Galliani, la vittima complice

GallianiSabato 15 settembre, al termine di Siena-Milan, Adriano Galliani si è lamentato dei fischi e degli insulti dello stadio che lo hanno spinto ad abbandonare la tribuna subito dopo il gol di Nesta. «La contestazione? E’ il livello medio del calcio italiano, in Champions League certe cose non si verificano», dichiara l’amministratore delegato rossonero.

Galliani nel caso specifico ha ragione, è deprecabile l'abitudine dei tifosi italiani di tifare "contro" e non "solo per incoraggiare la propria squadra", deprecabile l'insultare i dirigenti ospiti. Questa è mancanza di cultura sportiva. Nell'Italia dei mille campanili prevale l'insulto e la denigrazione dell'avversario.
Chi ha il dovere di "educare e dare il buon esempio", per primi i politici ma anche i dirigenti del calcio, si propone, invece, come cattivo esempio che viene anche amplificato da media schierati e superficiali.
Ma gli insulti a Galliani sono anche figli della "cultura del sospetto" e le sue lamentele l'altra faccia di una stessa medaglia. Galliani non è esente da responsabilità per quanto "non ha fatto" nei ruoli che ha ricoperto. Il decadimento dei valori sportivi ha come causa anche un inferiore livello della classe giornalistica sportiva e dei dirigenti di calcio di questo paese.

Galliani c'entra. Come presidente di Lega, quindi presidente di tutti i presidenti, nulla ha fatto perché i colleghi non ricorressero alle lamentele, alimentando la "cultura del sospetto", per giustificare i propri errori o fallimenti sportivi. Anzi, lo ricordiamo nel gesto dell'ombrello rivolto agli avversari, non certo un esempio edificante ed educativo. Ma presidenti e protagonisti del calcio non avrebbero potuto piantare "il seme del sospetto" se i media non fossero stati colpevolmente complici.

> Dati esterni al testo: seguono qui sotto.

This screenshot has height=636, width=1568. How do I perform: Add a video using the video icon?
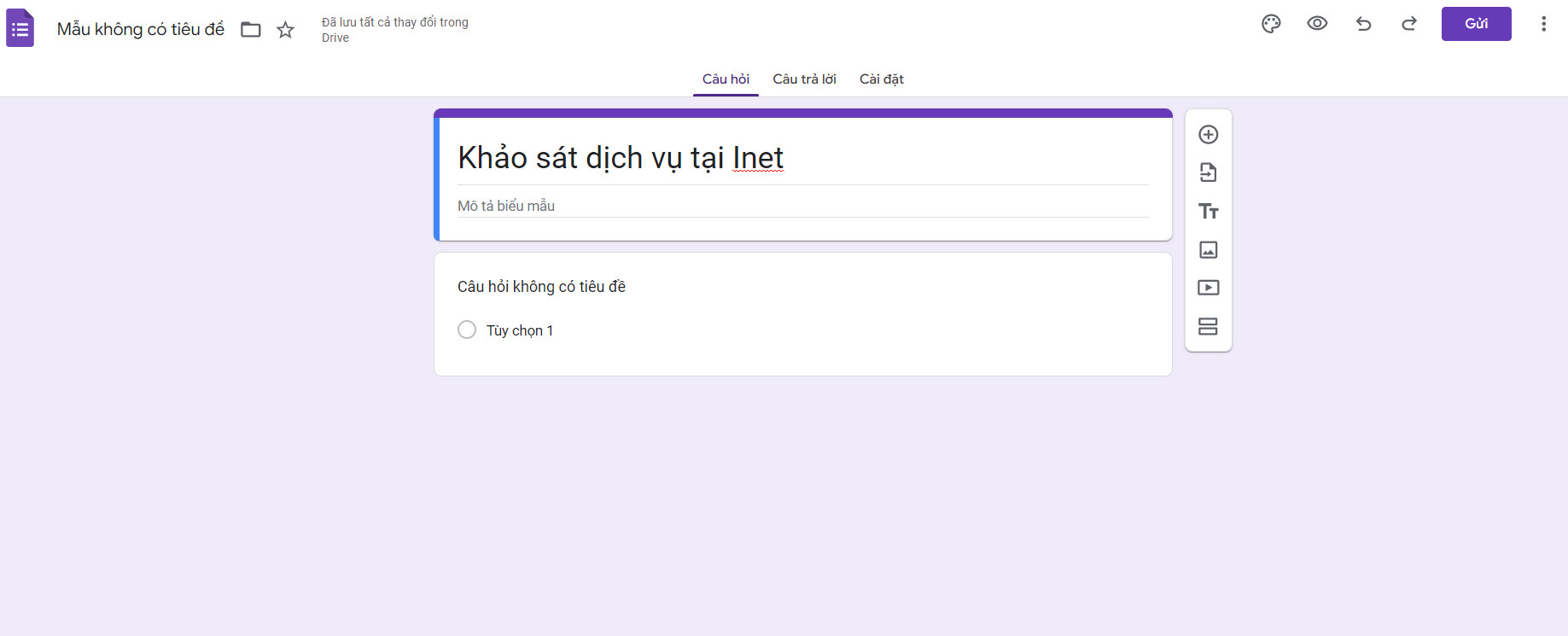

Soprattutto dall'avvento delle TV commerciali abbiamo assistito ad un proliferare di trasmissioni che hanno alimentato la cultura del sospetto, facendo da cassa di risonanza alle lamentele ed ai sospetti. La funzione critica ed educativa che compete al giornalismo sacrificata sull'altare dell'audience. Mediaset per importanza e dimensioni è stata portabandiera nel diffondere la "cultura del sospetto": nelle sue trasmissioni sportive ha sempre permesso a "opinionisti di parte" di diffonderla a piene mani. Seminare il sospetto era utile a "delegittimare" l'avversaria, quasi sempre la Juventus.

La cultura del sospetto, una volta radicata nella massa come è oggi, colpisce tutti, anche Galliani. Per la gente Galliani è quel dirigente che, in una intercettazione nota a tutti, Collina voleva incontrare in gran segreto, quel Collina che inopportunamente è stato "promosso" al ruolo di Designatore e non allontanato o sospeso come suoi colleghi che, forse, telefonavano a dirigenti. I tifosi avversari ricordano anche l'altra intercettazione nella quale, al Meani che gli chiedeva se avesse ricevuto la telefonata di Collina, Galliani risponde: "Adesso lo cerco io".

A poco serve l'impegno a "normalizzare" profuso da tutti, Mediaset in primis, per ignorare il caso, a poco servono le giustificazioni di Gussoni...la gente ricorda.
Galliani non è estraneo alla galassia Mediaset. Basta ricordare la messa al bando di Serena, in diretta, per i giudizi espressi sul Milan.

Galliani se è vittima degli insulti, ed ha ragione a lamentarsene, è anche complice: non ha mai stigmatizzato o contrastato la diffusione della "cultura del sospetto" portata avanti da presidenti e media, inclusa Mediaset.
Ognuno, oltre a lamentarsi, inizi a fare autocritica e a guardare in casa propria: se gli opinionisti Mediaset seminano sospetti, il "frutto malato" non sempre tocca agli avversari, può toccare anche a Galliani.
Cambi, chi ha la possibilità di incidere sulla cultura sportiva di questo paese.